** Exercise **
With the line containing "Click the gaoeryoukeyonghu account name" as the start and the line containing "Expand Open Gym" as the end, transcribe that span of the entries below exactly, including both.

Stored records
++++++++++
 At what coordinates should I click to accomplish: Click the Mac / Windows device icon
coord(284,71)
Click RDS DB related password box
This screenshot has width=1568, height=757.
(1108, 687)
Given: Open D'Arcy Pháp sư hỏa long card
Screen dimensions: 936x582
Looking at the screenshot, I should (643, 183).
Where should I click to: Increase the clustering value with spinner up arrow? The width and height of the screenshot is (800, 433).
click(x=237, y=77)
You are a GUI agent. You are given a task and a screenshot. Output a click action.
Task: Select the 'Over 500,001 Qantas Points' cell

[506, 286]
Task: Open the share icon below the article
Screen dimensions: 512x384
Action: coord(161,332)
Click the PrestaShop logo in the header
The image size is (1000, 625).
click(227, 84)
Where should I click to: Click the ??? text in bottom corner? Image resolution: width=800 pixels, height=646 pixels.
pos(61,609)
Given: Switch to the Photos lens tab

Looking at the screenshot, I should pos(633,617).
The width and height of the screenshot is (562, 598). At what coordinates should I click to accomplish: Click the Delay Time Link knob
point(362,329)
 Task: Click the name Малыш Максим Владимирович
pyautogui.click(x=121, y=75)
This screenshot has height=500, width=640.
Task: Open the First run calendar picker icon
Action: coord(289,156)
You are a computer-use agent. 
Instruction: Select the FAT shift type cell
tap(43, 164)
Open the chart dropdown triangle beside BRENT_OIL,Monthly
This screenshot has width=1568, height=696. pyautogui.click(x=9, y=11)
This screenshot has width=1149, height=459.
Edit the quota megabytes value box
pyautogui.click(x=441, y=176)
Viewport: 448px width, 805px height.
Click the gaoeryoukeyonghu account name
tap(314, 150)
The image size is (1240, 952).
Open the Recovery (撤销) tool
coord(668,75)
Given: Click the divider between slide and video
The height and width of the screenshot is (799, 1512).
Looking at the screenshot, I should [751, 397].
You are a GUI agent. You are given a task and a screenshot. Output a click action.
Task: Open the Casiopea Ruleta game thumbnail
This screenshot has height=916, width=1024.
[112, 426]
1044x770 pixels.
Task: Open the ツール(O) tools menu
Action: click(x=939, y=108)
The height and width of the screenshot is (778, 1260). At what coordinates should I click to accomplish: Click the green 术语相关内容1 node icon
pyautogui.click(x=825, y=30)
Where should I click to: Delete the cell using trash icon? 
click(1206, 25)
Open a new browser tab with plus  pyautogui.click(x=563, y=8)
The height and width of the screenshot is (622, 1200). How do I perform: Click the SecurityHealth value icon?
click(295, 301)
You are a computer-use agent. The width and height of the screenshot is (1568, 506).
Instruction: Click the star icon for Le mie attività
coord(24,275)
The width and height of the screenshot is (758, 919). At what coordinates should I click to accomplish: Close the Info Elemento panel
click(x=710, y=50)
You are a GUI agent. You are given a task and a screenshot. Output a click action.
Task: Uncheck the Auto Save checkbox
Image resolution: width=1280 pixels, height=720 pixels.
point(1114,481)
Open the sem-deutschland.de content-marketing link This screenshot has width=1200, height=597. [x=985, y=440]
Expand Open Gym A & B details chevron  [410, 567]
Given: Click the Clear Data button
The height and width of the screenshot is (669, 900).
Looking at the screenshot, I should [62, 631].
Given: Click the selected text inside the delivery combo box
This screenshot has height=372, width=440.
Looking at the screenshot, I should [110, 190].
++++++++++
** Exercise solution **
Click the gaoeryoukeyonghu account name
tap(314, 150)
The image size is (1240, 952).
Open the Recovery (撤销) tool
coord(668,75)
Given: Click the divider between slide and video
The height and width of the screenshot is (799, 1512).
Looking at the screenshot, I should [751, 397].
You are a GUI agent. You are given a task and a screenshot. Output a click action.
Task: Open the Casiopea Ruleta game thumbnail
This screenshot has height=916, width=1024.
[112, 426]
1044x770 pixels.
Task: Open the ツール(O) tools menu
Action: click(x=939, y=108)
The height and width of the screenshot is (778, 1260). At what coordinates should I click to accomplish: Click the green 术语相关内容1 node icon
pyautogui.click(x=825, y=30)
Where should I click to: Delete the cell using trash icon? 
click(1206, 25)
Open a new browser tab with plus  pyautogui.click(x=563, y=8)
The height and width of the screenshot is (622, 1200). How do I perform: Click the SecurityHealth value icon?
click(295, 301)
You are a computer-use agent. The width and height of the screenshot is (1568, 506).
Instruction: Click the star icon for Le mie attività
coord(24,275)
The width and height of the screenshot is (758, 919). At what coordinates should I click to accomplish: Close the Info Elemento panel
click(x=710, y=50)
You are a GUI agent. You are given a task and a screenshot. Output a click action.
Task: Uncheck the Auto Save checkbox
Image resolution: width=1280 pixels, height=720 pixels.
point(1114,481)
Open the sem-deutschland.de content-marketing link This screenshot has width=1200, height=597. [x=985, y=440]
Expand Open Gym A & B details chevron  [410, 567]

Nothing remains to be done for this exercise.